(Beginning of Source extract)
Analysis of Exhibited Behavior Patterns
Gomez-Marin and colleagues (Gomez-Marin et al., 2014; Gomez-Marin and Mainen, 2016) defined animal behavior as “the macroscopic expression of neural activity, implemented by muscular and glandular contractions acting on the body, and resulting in egocentric and allocentric changes in an organized temporal sequence” (p. 1456). Behavior is relational, dynamic and multi-dimensional, and to measure it, in any analysis, we must consider all of these aspects.
Normally, psychological researchers are interested in self-reported behaviors during experiments, but this raises an important question: Do people behave coherently with respect to what they self-report? This problem probably is more significant than measurement, since it can affect the validity of all of our research. Technologies can be great instruments in psychological investigations by reducing the gap between the individuals' behaviors and their opinions of their behaviors. For example, a test subject could make every effort not be stressed, but the subject actually could be more stressed than he/she thinks and/or more stressed than the general population (i.e., a normative sample). If psychophysiology can be used to understand internal states, behavioral patterns can be used to understand exhibited behaviors (Cipresso, 2015; Krakauer et al., 2017). Exhibited behaviors can also differ from what we expect. For example, in the famous Nisbett and Wilson experiment of 1977 (Nisbett and Wilson, 1977), a group of participants, hearing a continuous unsettling noise while watching a movie, declared to have enjoyed the experience less than others who didn't have that distraction. Nisbett and Wilson showed that the expressed pleasantness levels were the same for the group with the noise and the other group without the noise. This is surprisingly true in psychological experiments and needs to be considered when self-reported measures are quantified. The lesson learned is that exhibited behaviors are not only the expressed behavior, and this needs to be taken into account in behavioral research.
(End of Source extract)
(Beginning of Record set)
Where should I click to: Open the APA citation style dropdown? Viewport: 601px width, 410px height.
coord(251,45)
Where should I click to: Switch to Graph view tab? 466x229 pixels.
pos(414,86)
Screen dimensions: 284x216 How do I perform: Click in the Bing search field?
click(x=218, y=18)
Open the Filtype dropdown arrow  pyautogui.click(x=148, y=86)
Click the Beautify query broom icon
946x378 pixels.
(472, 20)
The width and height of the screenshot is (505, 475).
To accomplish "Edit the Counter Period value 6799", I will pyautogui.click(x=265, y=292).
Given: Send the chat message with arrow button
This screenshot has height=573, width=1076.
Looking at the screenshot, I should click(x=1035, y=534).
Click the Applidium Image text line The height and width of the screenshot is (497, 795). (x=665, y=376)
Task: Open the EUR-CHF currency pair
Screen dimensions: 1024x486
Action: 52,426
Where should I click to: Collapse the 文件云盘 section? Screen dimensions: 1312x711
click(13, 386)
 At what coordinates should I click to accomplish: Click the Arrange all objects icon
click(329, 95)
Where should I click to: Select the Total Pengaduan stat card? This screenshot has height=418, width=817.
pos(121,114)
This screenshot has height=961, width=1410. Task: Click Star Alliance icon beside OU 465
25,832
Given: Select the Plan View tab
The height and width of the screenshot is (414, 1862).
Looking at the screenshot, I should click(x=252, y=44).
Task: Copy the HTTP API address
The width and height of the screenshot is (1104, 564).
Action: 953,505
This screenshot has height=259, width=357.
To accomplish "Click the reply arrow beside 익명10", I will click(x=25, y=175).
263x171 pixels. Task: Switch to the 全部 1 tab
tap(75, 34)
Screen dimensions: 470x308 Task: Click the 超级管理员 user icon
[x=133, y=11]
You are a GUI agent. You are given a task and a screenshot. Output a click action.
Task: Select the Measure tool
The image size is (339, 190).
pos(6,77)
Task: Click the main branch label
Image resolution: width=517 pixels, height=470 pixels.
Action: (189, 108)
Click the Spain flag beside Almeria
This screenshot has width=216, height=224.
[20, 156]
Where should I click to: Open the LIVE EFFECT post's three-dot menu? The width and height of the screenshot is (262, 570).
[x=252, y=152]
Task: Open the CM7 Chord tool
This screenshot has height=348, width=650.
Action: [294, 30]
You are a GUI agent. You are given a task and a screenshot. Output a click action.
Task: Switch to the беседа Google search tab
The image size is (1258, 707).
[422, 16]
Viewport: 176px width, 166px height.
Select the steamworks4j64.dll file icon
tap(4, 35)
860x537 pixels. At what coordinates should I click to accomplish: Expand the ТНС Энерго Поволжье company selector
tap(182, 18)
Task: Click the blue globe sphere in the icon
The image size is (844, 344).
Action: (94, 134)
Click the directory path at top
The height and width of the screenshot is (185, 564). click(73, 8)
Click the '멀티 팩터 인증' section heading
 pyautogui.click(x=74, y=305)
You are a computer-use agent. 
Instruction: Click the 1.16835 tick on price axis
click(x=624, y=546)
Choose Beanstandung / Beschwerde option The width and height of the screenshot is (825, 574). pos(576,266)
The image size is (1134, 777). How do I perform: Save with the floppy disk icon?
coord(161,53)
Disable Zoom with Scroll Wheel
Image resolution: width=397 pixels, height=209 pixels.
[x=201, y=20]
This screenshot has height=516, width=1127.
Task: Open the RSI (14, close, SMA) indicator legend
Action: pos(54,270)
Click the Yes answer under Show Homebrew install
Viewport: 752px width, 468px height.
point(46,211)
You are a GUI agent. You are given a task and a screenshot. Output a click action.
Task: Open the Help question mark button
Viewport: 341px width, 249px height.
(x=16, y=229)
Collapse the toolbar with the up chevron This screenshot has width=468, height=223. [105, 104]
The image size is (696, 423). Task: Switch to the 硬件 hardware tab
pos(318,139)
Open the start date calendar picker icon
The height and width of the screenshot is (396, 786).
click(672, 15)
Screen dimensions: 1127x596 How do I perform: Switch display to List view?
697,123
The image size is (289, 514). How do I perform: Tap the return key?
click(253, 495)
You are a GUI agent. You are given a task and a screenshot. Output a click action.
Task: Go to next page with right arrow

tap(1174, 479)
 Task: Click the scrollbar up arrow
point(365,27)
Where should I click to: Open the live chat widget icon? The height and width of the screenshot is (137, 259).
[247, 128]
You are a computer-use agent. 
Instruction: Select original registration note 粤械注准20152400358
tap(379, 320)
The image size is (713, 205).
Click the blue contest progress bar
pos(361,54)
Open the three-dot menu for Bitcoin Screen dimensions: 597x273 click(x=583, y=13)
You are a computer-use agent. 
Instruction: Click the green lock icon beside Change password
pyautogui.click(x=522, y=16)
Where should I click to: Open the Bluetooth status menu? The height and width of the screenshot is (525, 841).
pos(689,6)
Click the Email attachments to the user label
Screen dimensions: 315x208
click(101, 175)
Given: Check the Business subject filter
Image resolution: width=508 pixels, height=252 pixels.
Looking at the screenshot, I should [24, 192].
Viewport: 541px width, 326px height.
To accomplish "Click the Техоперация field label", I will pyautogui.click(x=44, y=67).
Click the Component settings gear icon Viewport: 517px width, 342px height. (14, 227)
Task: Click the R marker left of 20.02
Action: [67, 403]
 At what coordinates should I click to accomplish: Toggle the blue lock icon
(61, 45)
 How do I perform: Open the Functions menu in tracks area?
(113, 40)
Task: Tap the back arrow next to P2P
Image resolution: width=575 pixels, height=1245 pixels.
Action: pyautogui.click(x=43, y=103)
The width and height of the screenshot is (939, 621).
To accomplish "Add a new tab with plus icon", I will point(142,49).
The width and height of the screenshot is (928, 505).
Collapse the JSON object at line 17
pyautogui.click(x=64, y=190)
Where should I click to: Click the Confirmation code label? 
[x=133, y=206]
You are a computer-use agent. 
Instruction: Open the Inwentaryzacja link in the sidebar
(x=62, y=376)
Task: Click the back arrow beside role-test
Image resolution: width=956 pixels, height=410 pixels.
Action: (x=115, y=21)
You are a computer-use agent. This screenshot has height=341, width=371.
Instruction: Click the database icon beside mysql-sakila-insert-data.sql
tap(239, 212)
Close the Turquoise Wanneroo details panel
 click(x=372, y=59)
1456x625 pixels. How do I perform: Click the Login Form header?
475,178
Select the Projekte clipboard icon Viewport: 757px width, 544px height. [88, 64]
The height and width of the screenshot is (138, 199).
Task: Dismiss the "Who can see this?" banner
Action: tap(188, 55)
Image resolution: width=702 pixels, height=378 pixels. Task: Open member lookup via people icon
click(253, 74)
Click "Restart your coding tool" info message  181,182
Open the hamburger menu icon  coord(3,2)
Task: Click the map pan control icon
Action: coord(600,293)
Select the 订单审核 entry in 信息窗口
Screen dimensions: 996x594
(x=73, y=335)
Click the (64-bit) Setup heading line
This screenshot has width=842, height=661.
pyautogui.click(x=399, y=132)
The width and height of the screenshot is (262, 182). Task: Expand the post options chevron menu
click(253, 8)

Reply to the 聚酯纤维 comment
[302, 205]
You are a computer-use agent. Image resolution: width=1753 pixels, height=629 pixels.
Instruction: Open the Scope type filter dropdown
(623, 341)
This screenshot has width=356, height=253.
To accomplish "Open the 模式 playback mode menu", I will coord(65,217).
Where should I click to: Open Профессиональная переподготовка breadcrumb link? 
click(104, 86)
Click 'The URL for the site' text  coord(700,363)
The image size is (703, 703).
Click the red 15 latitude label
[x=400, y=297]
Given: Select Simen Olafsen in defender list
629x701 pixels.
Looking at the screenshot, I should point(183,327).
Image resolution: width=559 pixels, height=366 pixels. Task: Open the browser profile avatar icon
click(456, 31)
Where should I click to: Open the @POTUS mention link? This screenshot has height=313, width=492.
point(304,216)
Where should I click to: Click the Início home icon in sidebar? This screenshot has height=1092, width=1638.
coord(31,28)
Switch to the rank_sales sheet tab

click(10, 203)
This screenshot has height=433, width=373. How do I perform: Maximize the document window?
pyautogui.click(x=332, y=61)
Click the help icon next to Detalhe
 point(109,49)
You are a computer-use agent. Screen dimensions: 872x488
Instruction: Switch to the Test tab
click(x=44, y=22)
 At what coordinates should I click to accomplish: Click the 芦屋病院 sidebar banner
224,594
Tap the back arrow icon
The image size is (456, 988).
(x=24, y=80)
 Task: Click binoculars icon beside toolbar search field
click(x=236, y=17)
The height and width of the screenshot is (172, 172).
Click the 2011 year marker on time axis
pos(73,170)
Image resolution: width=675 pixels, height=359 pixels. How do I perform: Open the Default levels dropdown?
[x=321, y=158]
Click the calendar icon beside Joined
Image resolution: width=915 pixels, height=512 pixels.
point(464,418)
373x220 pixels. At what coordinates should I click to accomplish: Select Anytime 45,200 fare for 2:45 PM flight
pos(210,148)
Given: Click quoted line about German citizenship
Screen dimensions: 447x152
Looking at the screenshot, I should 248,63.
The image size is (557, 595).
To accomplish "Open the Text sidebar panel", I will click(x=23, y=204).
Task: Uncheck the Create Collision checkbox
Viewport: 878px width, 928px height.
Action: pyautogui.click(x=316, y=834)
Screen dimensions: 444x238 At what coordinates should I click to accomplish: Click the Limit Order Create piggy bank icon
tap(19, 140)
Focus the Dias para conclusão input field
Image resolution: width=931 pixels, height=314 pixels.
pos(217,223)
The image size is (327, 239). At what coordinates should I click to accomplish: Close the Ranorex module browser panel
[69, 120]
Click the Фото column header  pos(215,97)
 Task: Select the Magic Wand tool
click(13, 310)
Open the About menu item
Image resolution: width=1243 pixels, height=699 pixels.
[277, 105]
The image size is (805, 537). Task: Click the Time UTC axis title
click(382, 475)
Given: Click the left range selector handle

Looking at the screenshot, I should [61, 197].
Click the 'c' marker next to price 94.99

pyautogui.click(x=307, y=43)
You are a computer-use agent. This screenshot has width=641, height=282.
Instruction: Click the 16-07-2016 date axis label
(End of Record set)
Check your understanding |
A – In the passage on exhibited behavior patterns, why might the question of whether people behave consistently with what they self-report matter more than measurement? Answer in one to three sentences.
B – Resume the passage on exhibited behavior patterns after its last sentence.

Exercise answers |
A – It matters more because it can affect the validity of all research.

B –
In particular, activity-related behavior suggests an action regulation that is clearly continuous and observable and can be identified in expressions, contours and other qualities, including vocal tonality. Moreover, gesture and posture are important cues of human communication and part of non-verbal behavior representing internal states, even if “unsaid.” On the other hand, verbal behavior could be interpreted to indicate the “said” elements (Nisbett and Wilson, 1977; Giakoumis et al., 2012; Gomez-Marin et al., 2014).
Technologies to detect exhibited behavior also are now available in low-cost devices, such as Microsoft Kinect, which was built for gaming but has been used extensively in behavioral research. High-end technologies also are used for the analysis of behaviors; for example, they are used for path analysis for neurological patients and in motion-capture systems. Other technologies that have been used extensively in behavioral research are based on body movements (such as Kinect or Nintendo Wii) and eye movements (by using commercial and high-end eye-trackers) (Cipresso et al., 2013). More recently, accelerometers and gyroscopes have been used as laboratory devices or in mobile devices we use every day (such as smartphones). Smartphones have become an important tool for researchers who are interested in understanding behavior during daily activities and in the field (out of the laboratory) (Cipresso et al., 2012a; Gaggioli et al., 2013). The complexity of sensors included in current smartphones allows us to know an individual's position (with GPS), phone calls made (and received), physical activity and many other exhibited behaviors. Also, smartphones make it convenient for people to self-report their activities during specific daily contexts.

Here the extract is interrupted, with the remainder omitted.